BTC Markets’ CEO explicitly pointed to this future: continuous markets and instant settlement. 

But investors should also keep expectations realistic: regulation, custody, and real-world legal enforceability are what separate “serious tokenization” from just “a token that tracks a price.”

BTC Markets is joining a global wave

Cointelegraph’s story connects BTC Markets to a broader trend where both crypto exchanges and stock-market giants are embracing tokenization.

A few concrete examples:

  • Kraken has expanded its tokenized stock initiative and recently introduced xChange, an onchain trading engine aimed at tokenized equities across Ethereum and Solana
  • Robinhood launched tokens allowing EU users to trade exposure to U.S. stocks and ETFs. 
  • The New York Stock Exchange (ICE) announced development of a tokenized securities platform designed for 24×7 trading of U.S. equities and ETFs with tokenized settlement. 
  • Nasdaq has filed proposals related to enabling tokenized securities trading within its existing market structure. 

When exchanges like NYSE and Nasdaq start building tokenized rails, tokenization stops being a crypto niche and starts looking like financial infrastructure evolution. BTC Markets is essentially trying to position Australia inside that shift rather than watching from the sidelines.

The hard parts: what could slow this down

A move like this comes with real obstacles.

Regulatory complexity

Tokenized securities touch licensing, disclosure obligations, market integrity rules, and custody requirements. Australia’s ongoing reforms highlight how much work remains in defining these boundaries. 

Custody and investor protection

Tokenized assets raise questions about who holds the underlying asset, how redemptions work, and how investor rights are enforced.

Liquidity and market quality

Even if a tokenized stock exists, it needs deep liquidity, robust price feeds, and strong market surveillance to avoid becoming a thin, manipulable side market.

Consumer understanding

Tokenization can confuse retail investors: “Do I own the stock or a derivative token?” That clarity matters, especially after high-profile debates around tokenized representations.

Conclusion

BTC Markets’ plan to apply for an ASIC markets licence to offer regulated tokenized RWAs is one of the clearest signs yet that Australia’s crypto sector is aiming beyond spot trading and into the tokenized future. 

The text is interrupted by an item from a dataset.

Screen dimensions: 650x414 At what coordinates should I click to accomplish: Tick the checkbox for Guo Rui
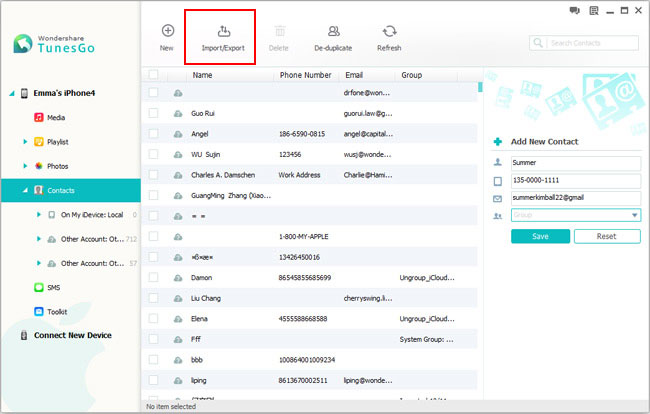click(153, 113)
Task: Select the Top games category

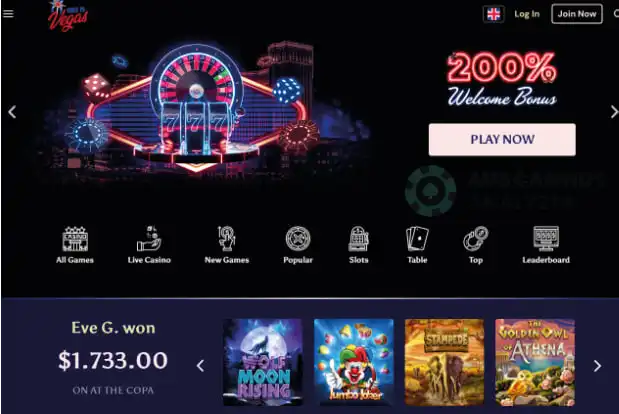Action: [476, 245]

It’s happening as tokenized RWAs on public blockchains sit around $26.5B in distributed asset value, and as forecasts for tokenization stretch as high as $16T by 2030. 

If BTC Markets succeeds, it could help bring tokenized equities, bonds, and other onchain real-world assets into a more regulated, investor-friendly Australian framework—at a time when major global players are racing to build similar rails.